Collectivism – If you’ve heard this “proverb” of alleged African origin once, you’ve heard it a thousand times: it takes a village to raise a child. The liberal collectivist urge, be it political or economic, is predicated on a desire to disengage labor from reward, thereby freeing themselves and their minions of the twin burdens of responsibility for effort and accountability for results. Of all of liberalism’s traits, it has been collectivism, and its attendant scattering of liability, that has most enabled and sustained modern liberalism. Were progressives held accountable for the consequences of their ideas, their movement would be but a footnote in political history.

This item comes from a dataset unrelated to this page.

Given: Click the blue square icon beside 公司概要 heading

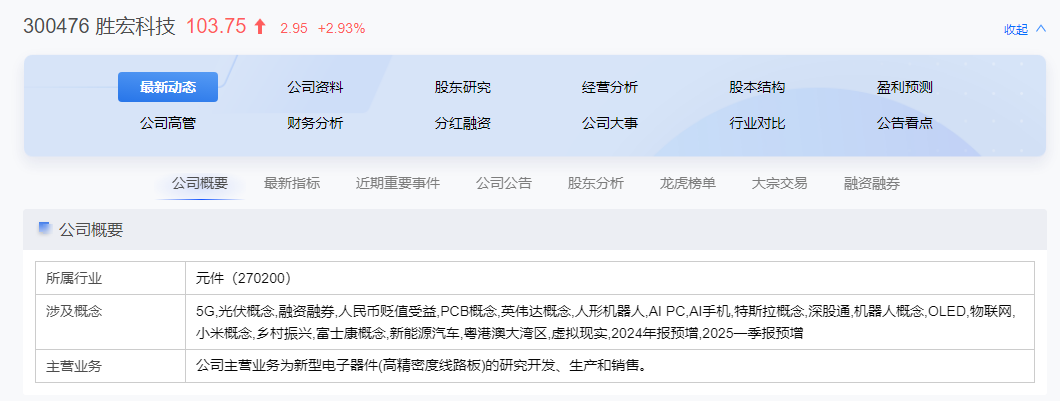Looking at the screenshot, I should pyautogui.click(x=44, y=229).
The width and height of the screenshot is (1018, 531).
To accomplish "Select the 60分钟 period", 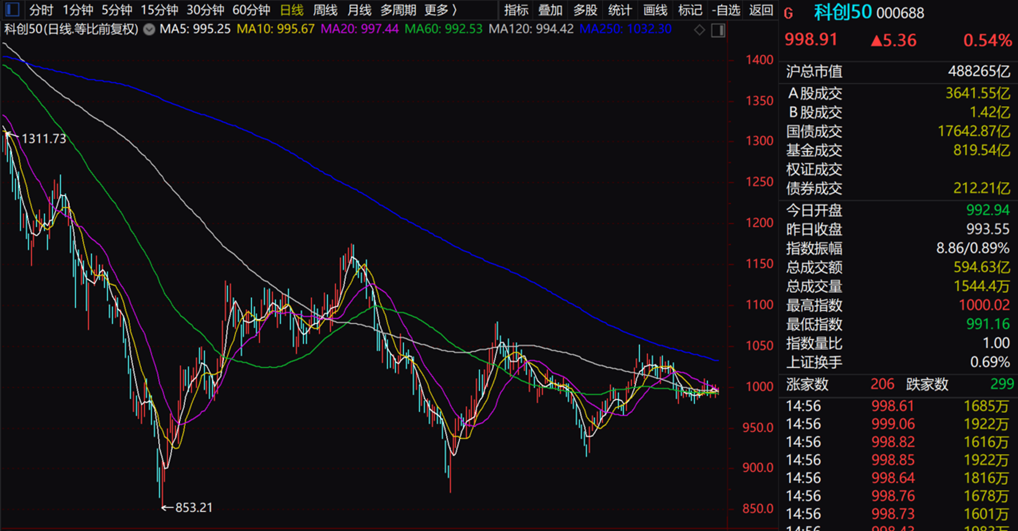I will tap(251, 10).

Through the various initiatives of the Great Society, we attempted to be the “village” for our nation’s underclass. It took a hurricane named Katrina to expose the lack of efficacy of most of these efforts. Six trillion dollars and forty years hence, people in America’s urban ghettos still live in a sort of poverty that eludes easy comprehension. And it is this type of grinding poverty that puts the fatal flaw of collectivism on full display. Namely that in as much as collectivism ultimately leads to collectivization (read displacement) of responsibility, it invariably leads to the waning of individual initiative. One would reasonably expect that their repeated failure to create upward mobility for the least of American society would cause progressives to do some sort of reconsideration of their collectivist impulses.

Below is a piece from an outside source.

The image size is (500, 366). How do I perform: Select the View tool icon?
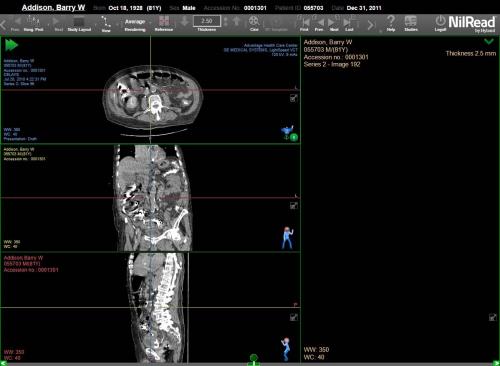click(x=106, y=23)
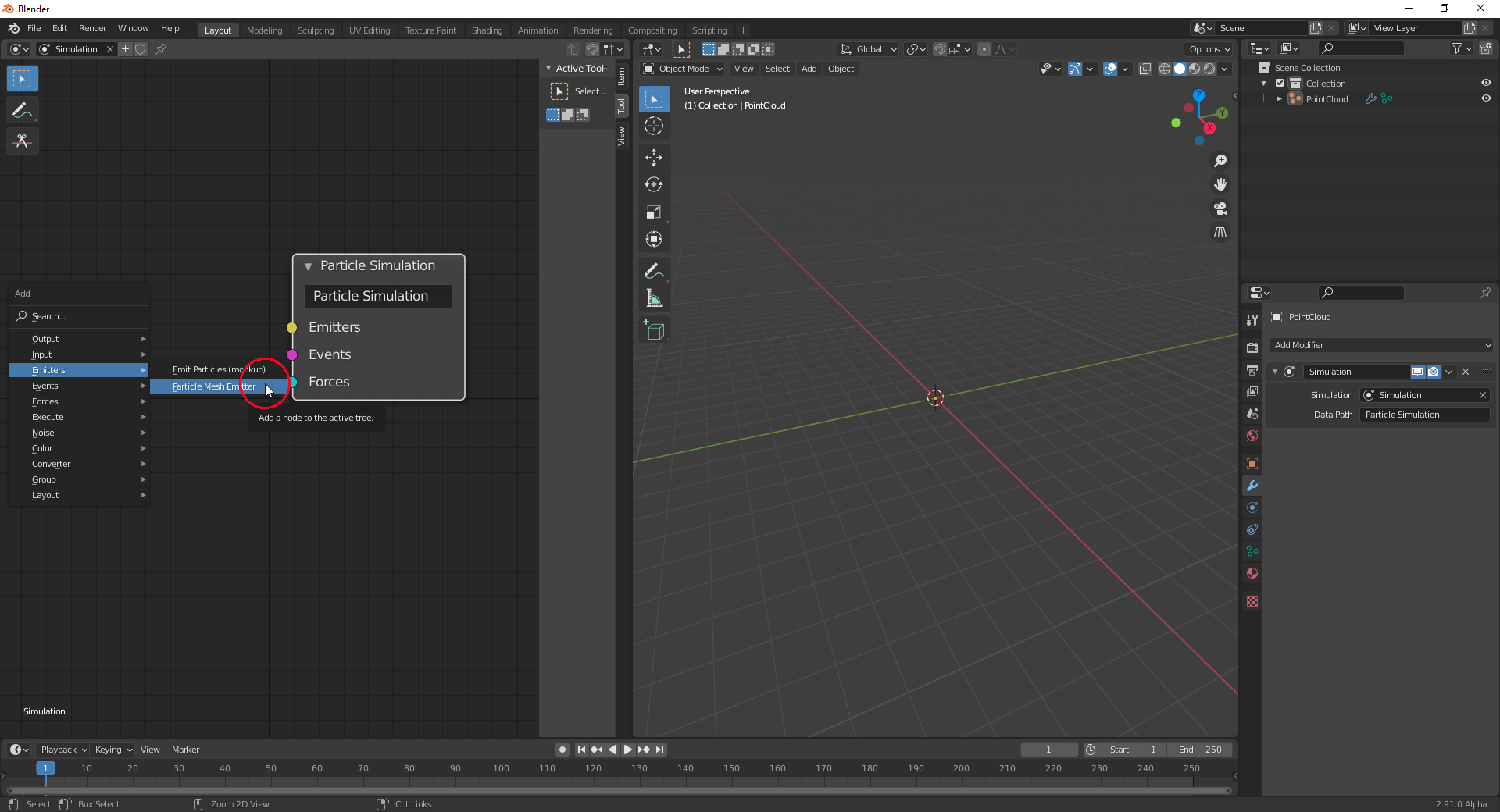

Sadly, rather than rethink the ends, today’s Left has simply refined its means. As of late, the Left seeks magnify a problem in order to gather the power to impose their policies on as many people as possible, as quickly as possible. This lends their ideas greater appeal than they would otherwise have, and it also forestalls any resistance to their designs. The Clinton administration’s failed health care initiative represents an excellent example of how the Left operates currently. By creating a climate of insecurity regarding health care access and cost, the Clintons were initially able to generate support for their attempt to nationalize health care. Had the Clintons gotten their way, they would have further distorted the relationship between health care customers and providers. Among other things, participation in Ms. Clinton’s health plan would have been mandatory, and physicians and other health care providers would not have been allowed to receive payments for services from the patient or from any outside payer.

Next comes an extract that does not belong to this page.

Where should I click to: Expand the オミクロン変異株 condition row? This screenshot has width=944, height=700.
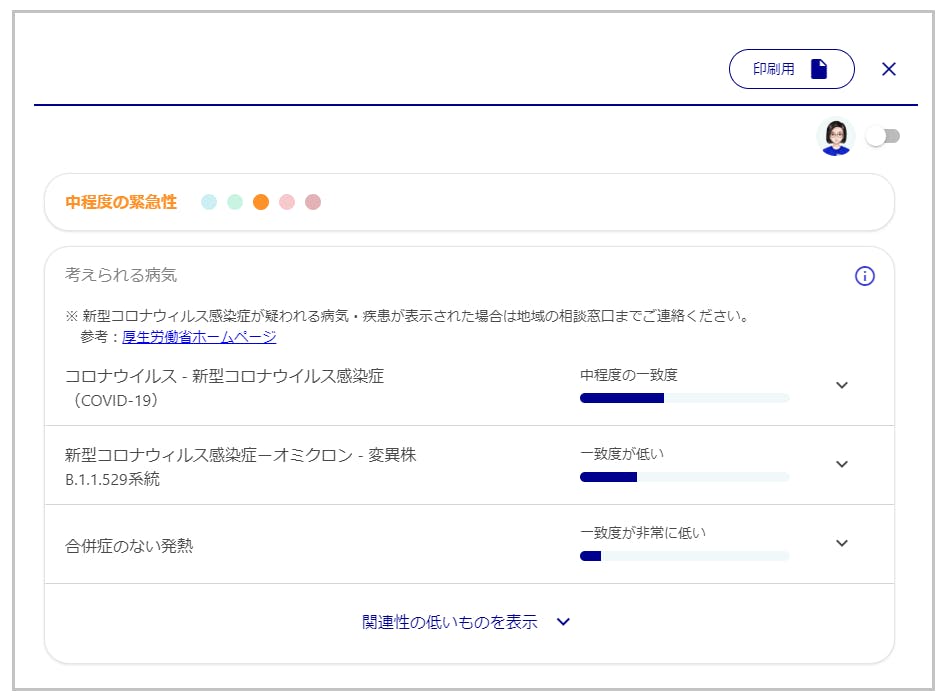pyautogui.click(x=842, y=464)
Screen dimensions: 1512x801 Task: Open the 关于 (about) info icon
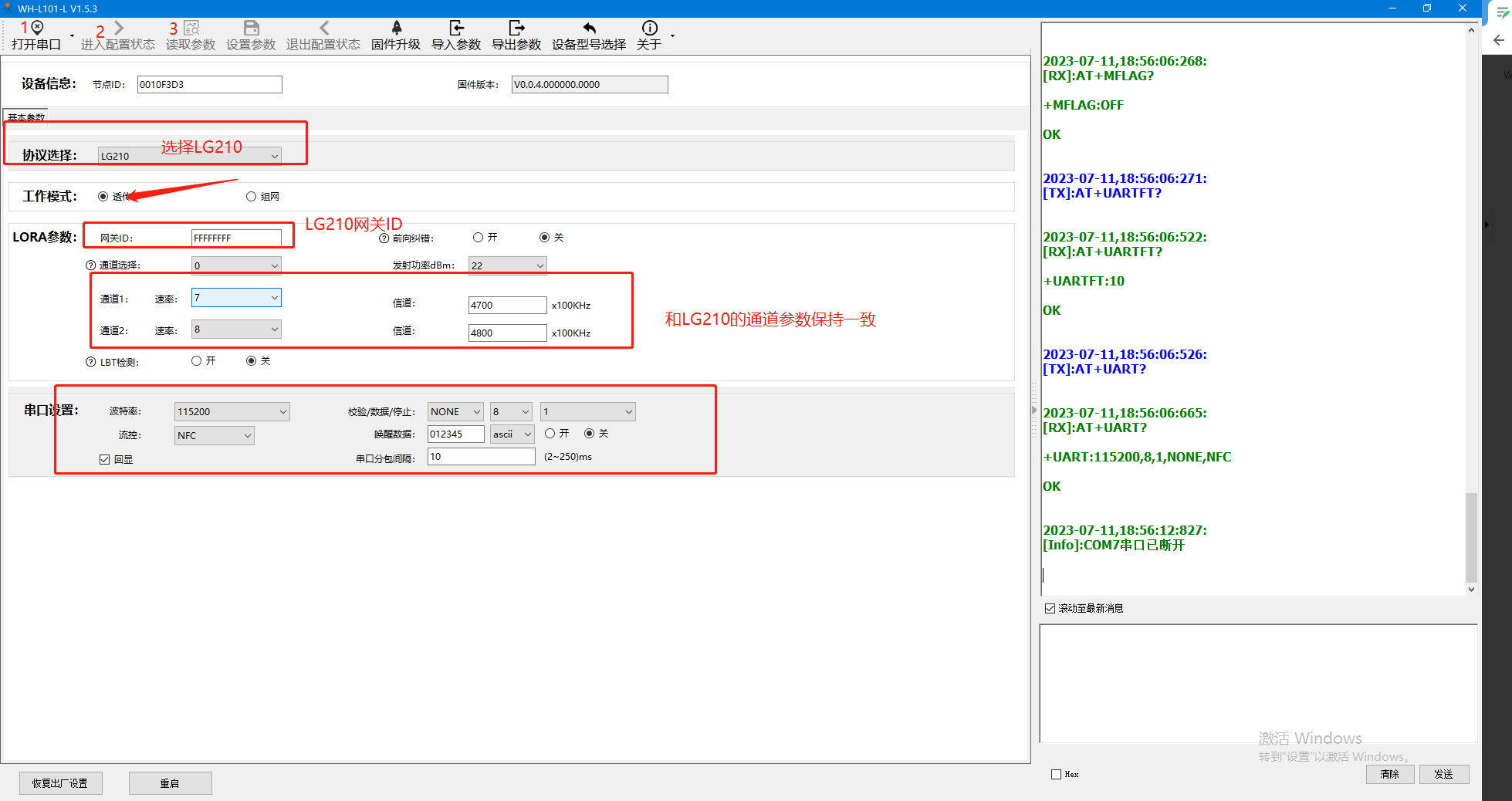(649, 29)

The Left is also not above creating a global groundswell for their efforts as well. The Left’s support for the Kyoto Treaty represents an example of their attempts to portray their agenda as a global norm in order to overcome resistance. All of this demonstrates the Left’s unrelenting efforts to turn government of the people into government by institutions that they can establish and perfect, as they have little or no trust in the individual.